Among patients with active PR3-AAV (BVAS > 0) and kidney involvement we found significant higher concentrations of chemokine ligand (CCL)-1, interleukin (IL)-6, IL21, IL23, IL-28A, IL33, monocyte chemoattractant protein 2 (MCP2), stem cell factor (SCF), thymic stromal lymphopoietin (TSLP), and thrombopoietin (TPO) compared to patients without PR3-ANCA-associated glomerulonephritis. Patients with ear, nose, and throat involvement expressed higher concentrations of MCP2 and of the (C-X-C motif) ligand-12 (CXCL-12) compared to patients with active AAV and no involvement of these organs.
We identified distinct cytokine patterns for renal manifestation and for ear, nose and throat involvement of PR3-AAV. Distinct plasma cytokines might be used as non-invasive biomarkers of organ involvement in AAV.

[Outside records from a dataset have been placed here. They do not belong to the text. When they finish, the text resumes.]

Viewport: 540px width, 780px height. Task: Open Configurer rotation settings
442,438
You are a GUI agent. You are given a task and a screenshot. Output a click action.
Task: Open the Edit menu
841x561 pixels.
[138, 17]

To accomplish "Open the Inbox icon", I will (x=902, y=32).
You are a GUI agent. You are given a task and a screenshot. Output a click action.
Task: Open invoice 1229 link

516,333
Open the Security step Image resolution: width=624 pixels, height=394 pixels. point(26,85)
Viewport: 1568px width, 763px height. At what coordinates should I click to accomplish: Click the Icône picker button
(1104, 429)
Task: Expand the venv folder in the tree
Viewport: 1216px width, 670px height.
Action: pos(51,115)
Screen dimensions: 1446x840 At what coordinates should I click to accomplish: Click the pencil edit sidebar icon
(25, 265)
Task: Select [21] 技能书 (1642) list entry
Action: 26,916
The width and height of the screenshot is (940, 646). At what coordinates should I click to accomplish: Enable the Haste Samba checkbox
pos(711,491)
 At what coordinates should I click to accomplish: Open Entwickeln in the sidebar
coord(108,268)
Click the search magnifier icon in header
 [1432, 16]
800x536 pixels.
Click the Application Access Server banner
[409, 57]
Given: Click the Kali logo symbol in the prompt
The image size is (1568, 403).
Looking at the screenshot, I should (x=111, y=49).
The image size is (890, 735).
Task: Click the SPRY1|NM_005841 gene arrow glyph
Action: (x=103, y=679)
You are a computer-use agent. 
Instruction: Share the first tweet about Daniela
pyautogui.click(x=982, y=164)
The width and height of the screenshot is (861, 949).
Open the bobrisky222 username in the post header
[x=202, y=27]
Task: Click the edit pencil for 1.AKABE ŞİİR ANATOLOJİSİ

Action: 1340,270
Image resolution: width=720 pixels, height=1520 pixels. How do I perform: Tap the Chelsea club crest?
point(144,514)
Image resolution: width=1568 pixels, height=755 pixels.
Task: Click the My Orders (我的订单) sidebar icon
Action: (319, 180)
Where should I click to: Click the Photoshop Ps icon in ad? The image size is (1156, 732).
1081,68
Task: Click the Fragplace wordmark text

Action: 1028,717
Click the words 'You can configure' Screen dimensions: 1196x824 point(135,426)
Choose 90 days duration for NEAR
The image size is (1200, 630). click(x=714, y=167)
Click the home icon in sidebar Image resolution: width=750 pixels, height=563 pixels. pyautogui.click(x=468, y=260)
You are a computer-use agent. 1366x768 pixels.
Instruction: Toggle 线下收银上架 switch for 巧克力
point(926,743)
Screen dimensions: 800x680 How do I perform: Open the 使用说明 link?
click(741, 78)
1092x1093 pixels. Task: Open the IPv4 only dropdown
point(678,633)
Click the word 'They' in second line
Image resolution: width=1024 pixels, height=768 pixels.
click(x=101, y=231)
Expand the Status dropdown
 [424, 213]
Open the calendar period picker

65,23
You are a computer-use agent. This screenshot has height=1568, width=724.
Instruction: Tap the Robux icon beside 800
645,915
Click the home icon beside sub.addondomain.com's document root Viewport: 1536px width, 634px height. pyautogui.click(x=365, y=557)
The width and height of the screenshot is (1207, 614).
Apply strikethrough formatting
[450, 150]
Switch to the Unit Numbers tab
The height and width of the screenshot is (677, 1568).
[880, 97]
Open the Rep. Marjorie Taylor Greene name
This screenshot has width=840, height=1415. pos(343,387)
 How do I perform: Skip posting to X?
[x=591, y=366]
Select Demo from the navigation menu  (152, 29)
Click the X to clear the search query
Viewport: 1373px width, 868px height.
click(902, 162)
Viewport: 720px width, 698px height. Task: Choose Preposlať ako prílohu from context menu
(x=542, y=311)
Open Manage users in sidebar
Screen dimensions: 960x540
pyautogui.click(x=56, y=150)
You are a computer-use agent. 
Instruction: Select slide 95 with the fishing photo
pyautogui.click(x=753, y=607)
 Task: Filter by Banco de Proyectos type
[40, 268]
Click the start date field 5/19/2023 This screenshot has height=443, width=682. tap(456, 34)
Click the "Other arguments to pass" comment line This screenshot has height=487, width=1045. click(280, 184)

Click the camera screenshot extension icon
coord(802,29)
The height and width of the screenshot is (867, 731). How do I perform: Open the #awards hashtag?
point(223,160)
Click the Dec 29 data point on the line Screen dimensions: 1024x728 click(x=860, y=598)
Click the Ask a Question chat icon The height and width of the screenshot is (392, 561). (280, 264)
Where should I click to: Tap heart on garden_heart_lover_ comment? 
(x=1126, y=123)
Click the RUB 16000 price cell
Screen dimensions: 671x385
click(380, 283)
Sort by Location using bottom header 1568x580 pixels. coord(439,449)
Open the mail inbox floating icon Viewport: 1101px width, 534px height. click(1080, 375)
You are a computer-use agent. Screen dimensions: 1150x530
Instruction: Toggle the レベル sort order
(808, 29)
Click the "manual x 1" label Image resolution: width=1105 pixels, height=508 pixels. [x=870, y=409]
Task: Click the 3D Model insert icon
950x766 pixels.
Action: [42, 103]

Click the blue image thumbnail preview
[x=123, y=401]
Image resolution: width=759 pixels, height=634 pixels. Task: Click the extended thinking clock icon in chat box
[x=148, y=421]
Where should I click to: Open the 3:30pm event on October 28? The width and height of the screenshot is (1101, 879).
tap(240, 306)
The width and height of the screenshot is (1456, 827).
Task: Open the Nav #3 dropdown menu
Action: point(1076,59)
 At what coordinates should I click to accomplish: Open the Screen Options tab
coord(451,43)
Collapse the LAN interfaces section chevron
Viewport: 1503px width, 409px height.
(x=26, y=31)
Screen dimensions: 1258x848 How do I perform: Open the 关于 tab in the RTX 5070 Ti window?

抗中性粒细胞胞浆抗体相关性血管炎(AAV)是一种罕见的小血管疾病,其特征为多器官受累。目前尚缺乏能够衡量特定器官受累情况的生物标志物。在此,我们探讨某些循环细胞因子和趋化因子是否与肾脏受累相关,以及不同的细胞因子/趋化因子模式能否区分AAV的肾脏、耳鼻喉、关节和肺部受累情况。
从17例不同的AAV患者中获取了32组伯明翰血管炎活动评分(BVAS)、蛋白酶3-抗中性粒细胞胞浆抗体(PR3-ANCA)滴度、实验室指标以及不同的细胞因子。将BVAS、PR3-ANCA滴度、实验室指标和细胞因子浓度与活动性AAV的不同器官受累情况进行相关性分析。
在活动性PR3-AAV(BVAS>0)且有肾脏受累的患者中,我们发现与无PR3-ANCA相关性肾小球肾炎的患者相比,趋化因子配体(CCL)-1、白细胞介素(IL)-6、IL21、IL23、IL-28A、IL33、单核细胞趋化蛋白2(MCP2)、干细胞因子(SCF)、胸腺基质淋巴细胞生成素(TSLP)和血小板生成素(TPO)的浓度显著更高。与活动性AAV但无这些器官受累的患者相比,有耳鼻喉受累的患者表达的MCP2和(C-X-C基序)配体-12(CXCL-12)浓度更高。
我们确定了PR3-AAV肾脏表现以及耳鼻喉受累的不同细胞因子模式。不同的血浆细胞因子可能用作AAV器官受累的非侵入性生物标志物。